4 reasons not to file a patent
1. When patent protection is the end instead of the means
“If you build it, they will come” is an exception, not the rule.
A granted patent is not a ticket to sales and lucrative cross-licensing deals. Millions, if not billions of patent applications have been filed over hundreds of years. A minority of them are associated with meaningful technological advances, others have fallen by the wayside and amounted to naught.
Patent protection is not a holy grail or end destination for all your efforts. Patents are simply another type of business tool that help turn the wheels of commerce. Your great idea is worthless without execution. How will you prototype, market, mass manufacture, distribute and/or sell your invention, profitably?
Alternatively, if there are bigger players who can take care of the logistics in return for a royalty payment, have you pinned them down on signed agreements? What percentage of profits will you keep? What minimum sales volume must be achieved per quarter for an exclusive distributor to retain their exclusivity?
Having an idea is one thing – it is quite another to bring that idea into a world that wants it badly enough that you don’t sink with your ship.
Patent protection is a means to an end – it is rarely an end in itself.
2. When you can keep your invention a trade secret
As part of obtaining a patent, the inner workings of an invention must be publicly disclosed in a patent specification.
Additionally, all patents eventually expire such that the previously protected invention becomes free to be exploited by the public.
Given the above, patents are a suitable form of protection if competitors can readily reverse engineer an invention.
However, for inventions that cannot be readily reproduced by others, the invention can be kept a trade secret.
For over a century, the recipe for Coca Cola has been kept a trade secret. Had they decided to disclose the recipe in a patent specification, their product could now be readily replicated by competitors and Coca Cola would not be the global behemoth it is today.
For inventions that can be kept secret, patent protection may not be the way to go.
3. When it has been done before
To enjoy patent protection, an invention must at least be novel compared with everything that has ever been publicly disclosed before the filing date of your first patent application.

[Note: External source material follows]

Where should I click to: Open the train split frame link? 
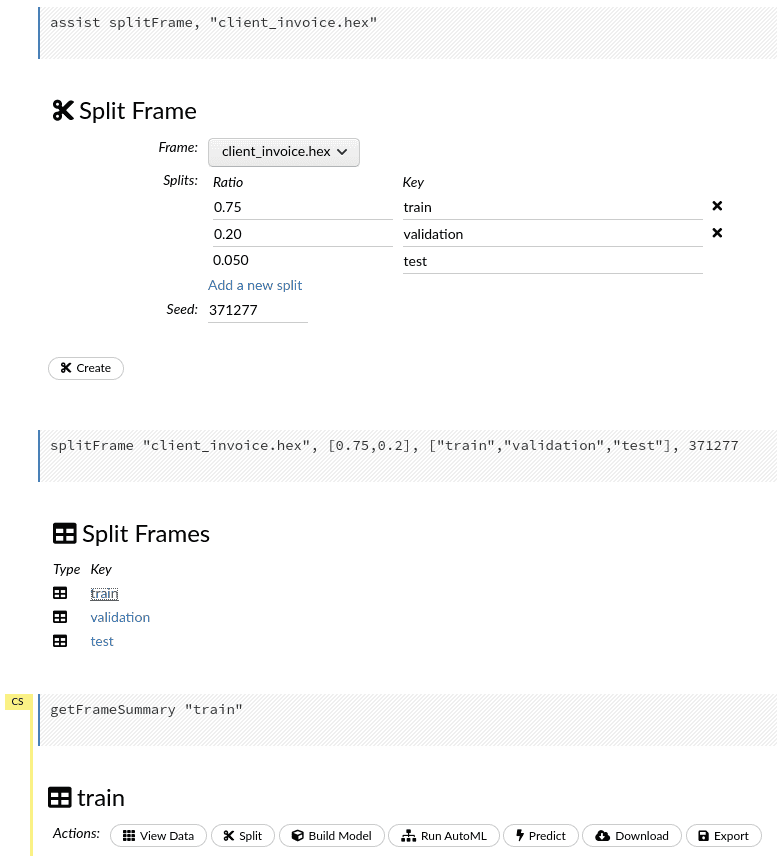(x=104, y=593)
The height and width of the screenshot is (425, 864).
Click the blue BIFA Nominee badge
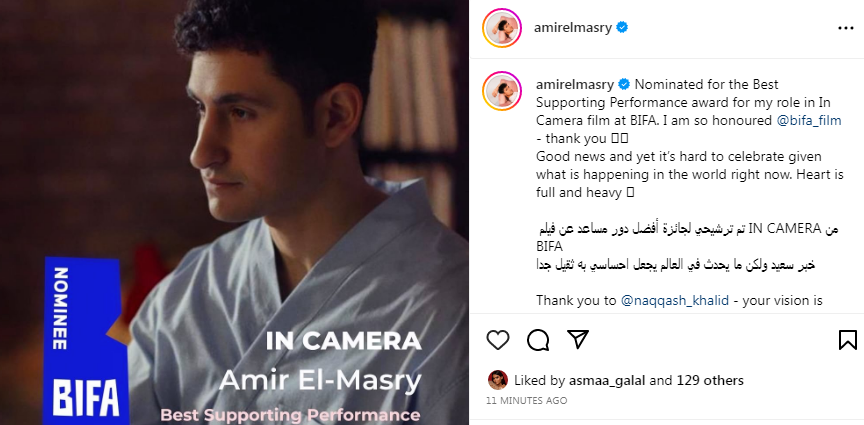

For example, a product that has been known for years but is not patented in Australia cannot now be patented in Australia; the product is not novel because it is already in the public domain.
4. When it is too soon
The patent application process is typically a long and costly one. Additionally, once you begin the process, it can be impossible to put the genie back in the bottle. You may need to continue investing in the application process or risk losing your pending patent rights irrevocably.
As a ballpark figure, you can easily spend $100K+ securing patent protection in a handful of countries. We discuss specific patent costs here.
So, before commencing the process, confide in your patent attorney, ask about the long-term process and costs, and determine whether now is the right time to start your patent application journey.
Key takeaways
We are not anti-patent. Every day we see the commercial value that patent rights bring to Australian businesses.
However, we are pained by the poor utilisation of patents, and this usually stems from a misunderstanding of how patents fit within the much larger picture of an overall commercialisation strategy.
If this post has made you hesitant about patent protection, then it could be a sign that applying for patent protection is not presently in your business’s best interests.